I can store and retrieve files like a charm using tar, both

tar cf /dev/st0 somedirectory  

and

tar xf /dev/st0  

work flawless.

However, what I really would like to backup are LVM LVs. They contain entire virtual machines with varying partition layouts, so using mount and tar is not an option.

I've tried using something like

dd if=/dev/VG/LV bs=64k of=/dev/st0  

to achieve this, but there seem to be various problems associated with this approach.

Firstly, I would like to be able to store more than 1 LV on a single tape. Now I guess I could seek to concatenate the data on the tape, but I think this would not work very well in an automated scenario with many different LVs of various sizes.
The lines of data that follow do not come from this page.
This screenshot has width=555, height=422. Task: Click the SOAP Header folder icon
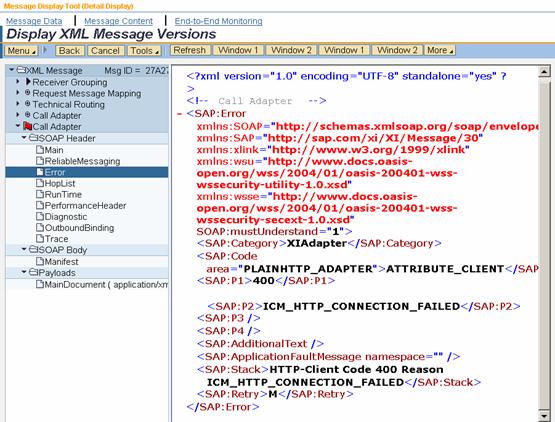(33, 138)
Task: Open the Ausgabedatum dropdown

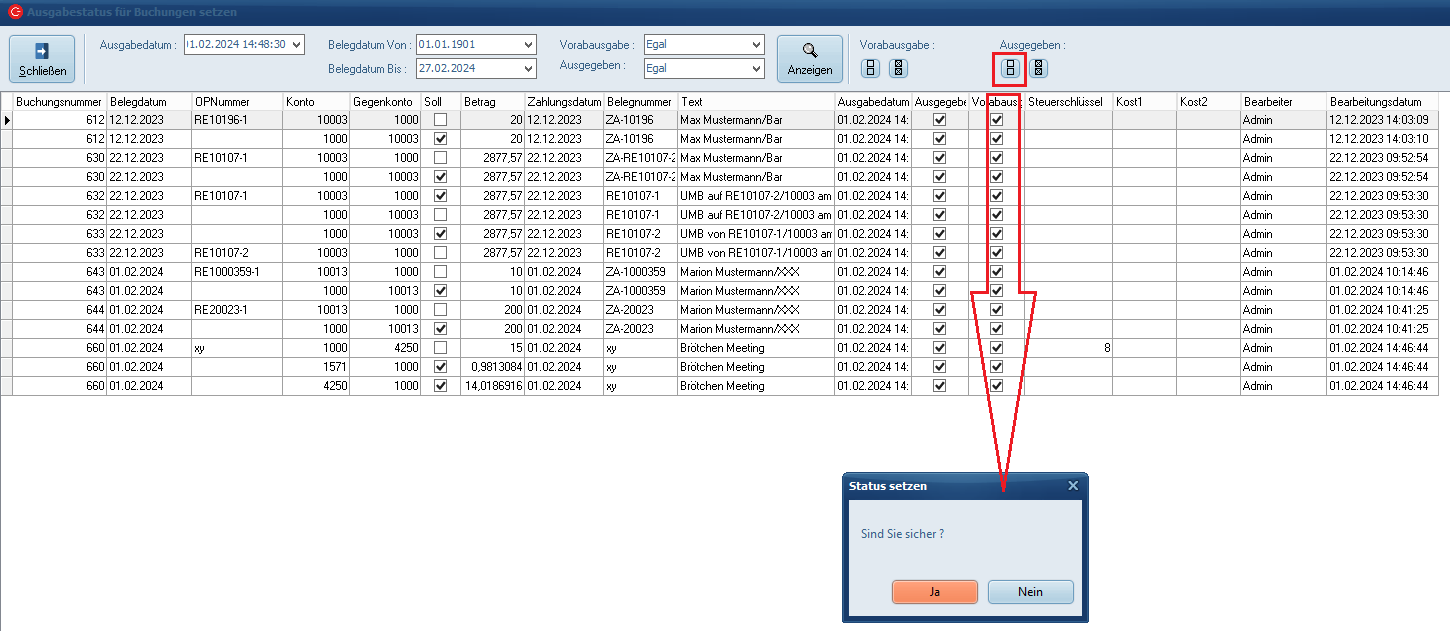Action: tap(296, 44)
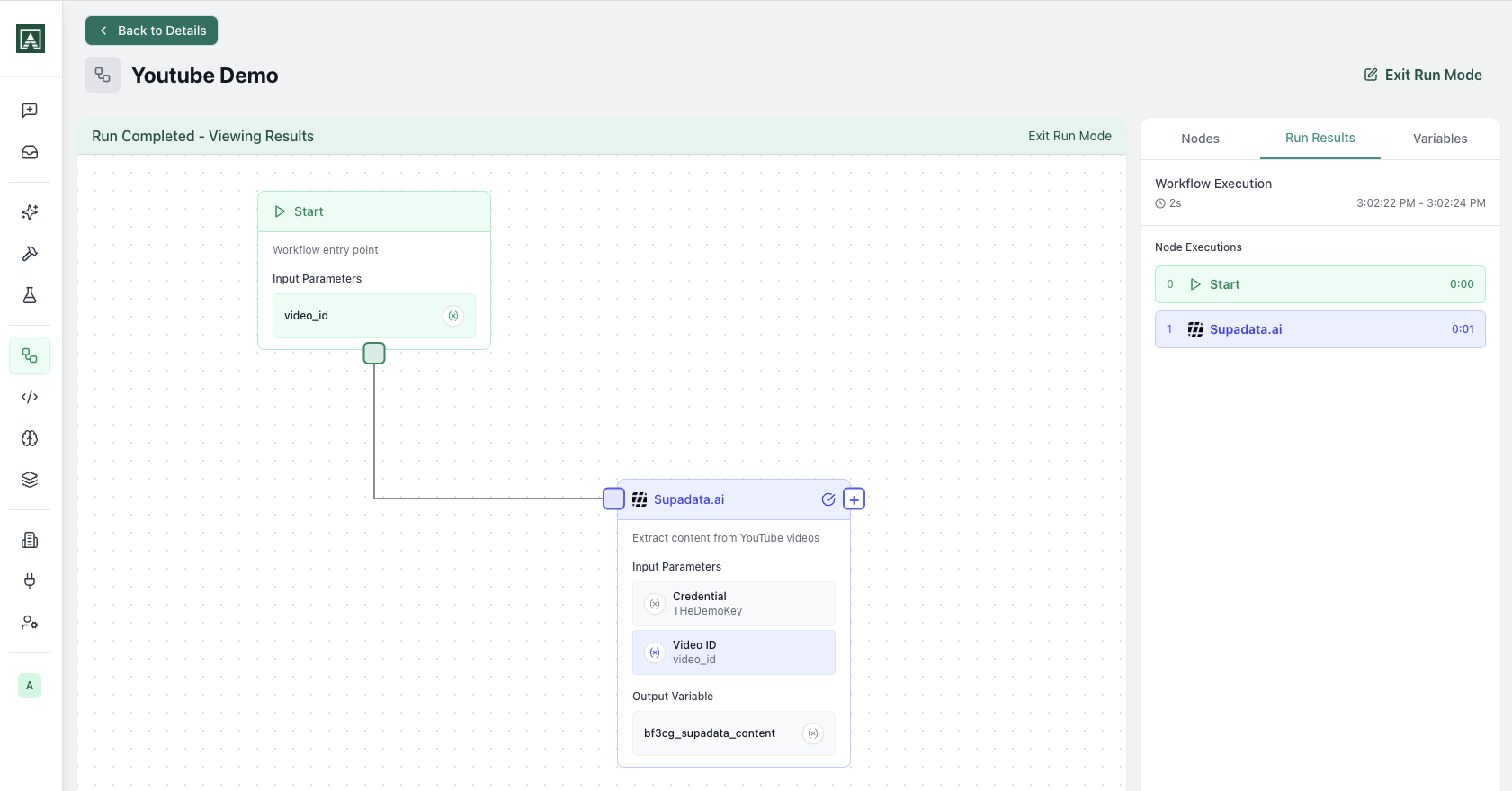Open the flask experiments icon in sidebar

30,295
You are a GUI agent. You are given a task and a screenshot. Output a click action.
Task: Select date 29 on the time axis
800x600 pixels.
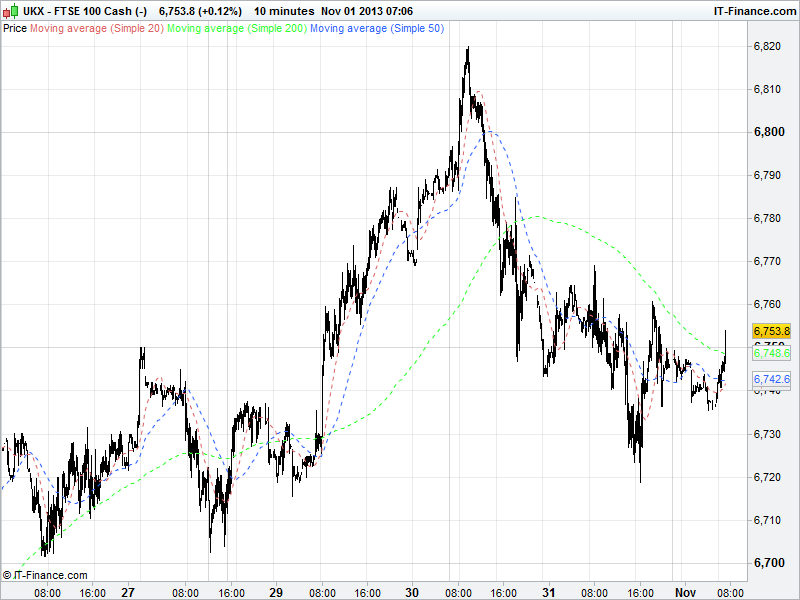coord(275,592)
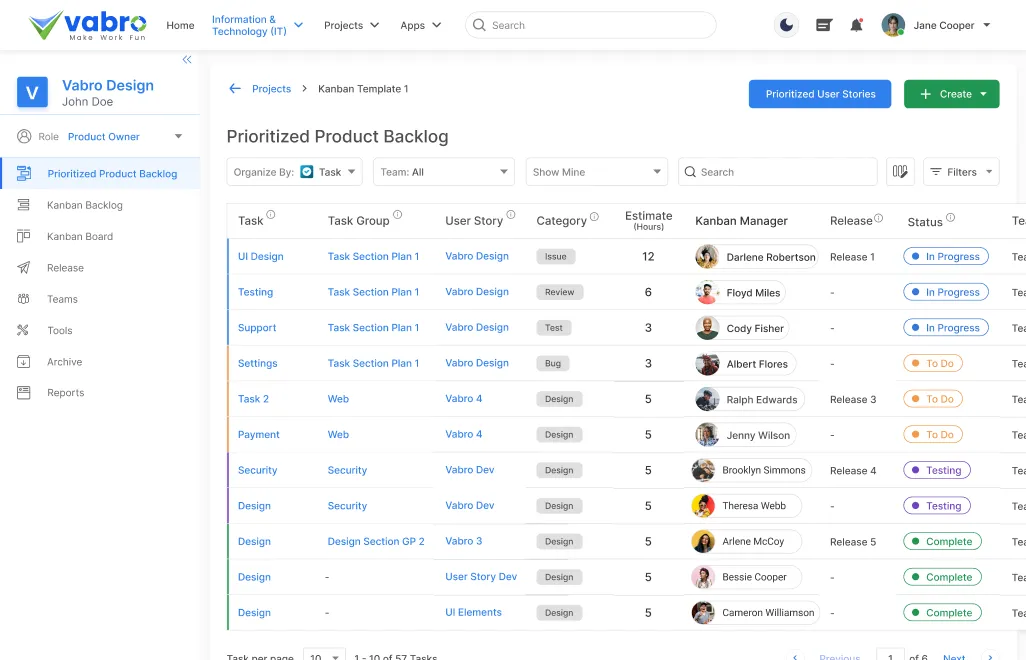The width and height of the screenshot is (1026, 660).
Task: Open the Show Mine dropdown
Action: point(596,171)
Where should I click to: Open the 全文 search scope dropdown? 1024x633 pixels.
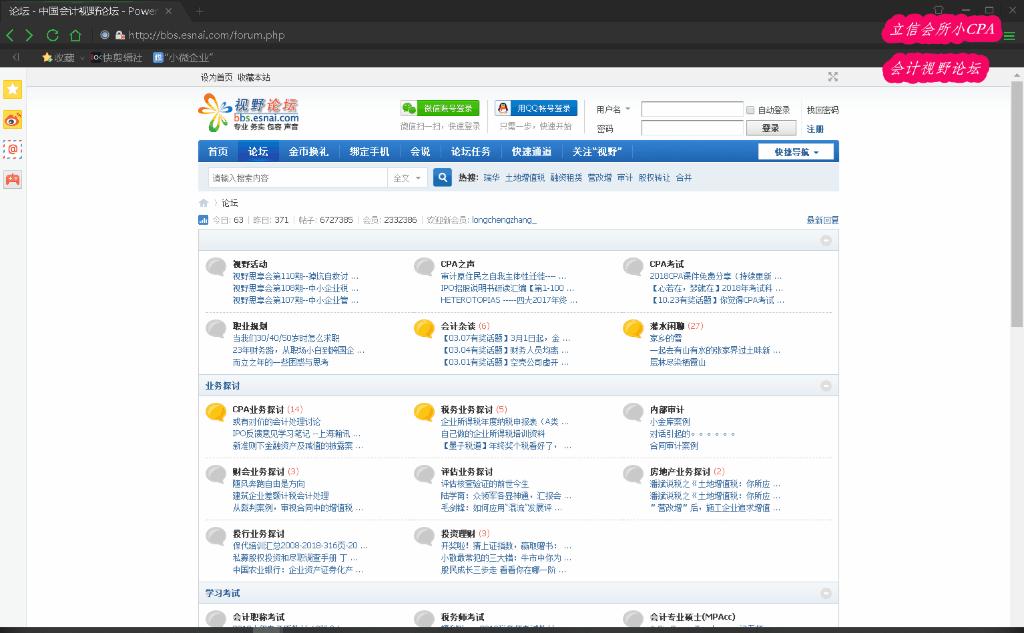pyautogui.click(x=405, y=176)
Secondly, I would like to store a small XML file along with the raw data that contains some information about the VM contained in the LV.

I could dump everything to a directory and tar it up - not very desirable, I would have to set aside huge amounts of scratch space.

Is there an easier way to achieve this?

Thirdly, from googling around it seems like it would be wise to use something like mbuffer when writing to the tape, to prevent what wikipedia calls "shoe-shining" the tape. However, I can't get anything useful done with mbuffer. The mbuffer man page suggests this for writing to a tape device:

mbuffer -t -m 10M -p 80 -f -o $TAPE  

So I've tried this:

dd if=/dev/VG/LV | mbuffer -t -m 10M -p 80 -f -d 64k -o /dev/st0  

Note the added "-d 64k" to account for the 64k block size of the tape.

However, reading data back from a tape written in this way never seems to yield any useful results - dd has been running for ages now, and managed to transfer only 361M of data from the tape.

What's wrong here?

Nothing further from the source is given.